> [STATED PROBLEM] Render every line of the entries below as a JSON list of strings, one string per line, with blank lines omitted.

** start of DATA **

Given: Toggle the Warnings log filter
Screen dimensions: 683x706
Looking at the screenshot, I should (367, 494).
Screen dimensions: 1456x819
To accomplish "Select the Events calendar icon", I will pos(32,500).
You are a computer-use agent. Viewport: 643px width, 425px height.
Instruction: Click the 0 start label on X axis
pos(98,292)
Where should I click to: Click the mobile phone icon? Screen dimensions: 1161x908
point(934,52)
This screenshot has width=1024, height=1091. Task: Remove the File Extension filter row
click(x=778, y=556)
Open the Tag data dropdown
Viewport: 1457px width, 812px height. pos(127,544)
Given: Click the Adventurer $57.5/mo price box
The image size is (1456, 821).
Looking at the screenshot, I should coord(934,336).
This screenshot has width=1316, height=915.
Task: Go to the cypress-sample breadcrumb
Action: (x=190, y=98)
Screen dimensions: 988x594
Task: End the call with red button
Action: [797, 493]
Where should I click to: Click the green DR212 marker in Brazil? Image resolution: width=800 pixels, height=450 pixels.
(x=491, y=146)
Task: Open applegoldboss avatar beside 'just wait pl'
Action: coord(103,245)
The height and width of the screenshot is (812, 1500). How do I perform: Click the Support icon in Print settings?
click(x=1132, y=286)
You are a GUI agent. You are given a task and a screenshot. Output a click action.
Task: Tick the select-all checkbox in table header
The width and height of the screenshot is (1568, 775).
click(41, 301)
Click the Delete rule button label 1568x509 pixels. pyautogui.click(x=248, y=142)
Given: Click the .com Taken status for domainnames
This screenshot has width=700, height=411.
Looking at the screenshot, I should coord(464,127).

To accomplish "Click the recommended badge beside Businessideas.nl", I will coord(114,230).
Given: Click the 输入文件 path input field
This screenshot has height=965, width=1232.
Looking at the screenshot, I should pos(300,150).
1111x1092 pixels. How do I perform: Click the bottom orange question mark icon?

** end of DATA **

> [RESPONSE TO THIS TASK]
[
  "Given: Toggle the Warnings log filter",
  "Screen dimensions: 683x706",
  "Looking at the screenshot, I should (367, 494).",
  "Screen dimensions: 1456x819",
  "To accomplish \"Select the Events calendar icon\", I will pos(32,500).",
  "You are a computer-use agent. Viewport: 643px width, 425px height.",
  "Instruction: Click the 0 start label on X axis",
  "pos(98,292)",
  "Where should I click to: Click the mobile phone icon? Screen dimensions: 1161x908",
  "point(934,52)",
  "This screenshot has width=1024, height=1091. Task: Remove the File Extension filter row",
  "click(x=778, y=556)",
  "Open the Tag data dropdown",
  "Viewport: 1457px width, 812px height. pos(127,544)",
  "Given: Click the Adventurer $57.5/mo price box",
  "The image size is (1456, 821).",
  "Looking at the screenshot, I should coord(934,336).",
  "This screenshot has width=1316, height=915.",
  "Task: Go to the cypress-sample breadcrumb",
  "Action: (x=190, y=98)",
  "Screen dimensions: 988x594",
  "Task: End the call with red button",
  "Action: [797, 493]",
  "Where should I click to: Click the green DR212 marker in Brazil? Image resolution: width=800 pixels, height=450 pixels.",
  "(x=491, y=146)",
  "Task: Open applegoldboss avatar beside 'just wait pl'",
  "Action: coord(103,245)",
  "The height and width of the screenshot is (812, 1500). How do I perform: Click the Support icon in Print settings?",
  "click(x=1132, y=286)",
  "You are a GUI agent. You are given a task and a screenshot. Output a click action.",
  "Task: Tick the select-all checkbox in table header",
  "The width and height of the screenshot is (1568, 775).",
  "click(41, 301)",
  "Click the Delete rule button label 1568x509 pixels. pyautogui.click(x=248, y=142)",
  "Given: Click the .com Taken status for domainnames",
  "This screenshot has width=700, height=411.",
  "Looking at the screenshot, I should coord(464,127).",
  "To accomplish \"Click the recommended badge beside Businessideas.nl\", I will coord(114,230).",
  "Given: Click the 输入文件 path input field",
  "This screenshot has height=965, width=1232.",
  "Looking at the screenshot, I should pos(300,150).",
  "1111x1092 pixels. How do I perform: Click the bottom orange question mark icon?"
]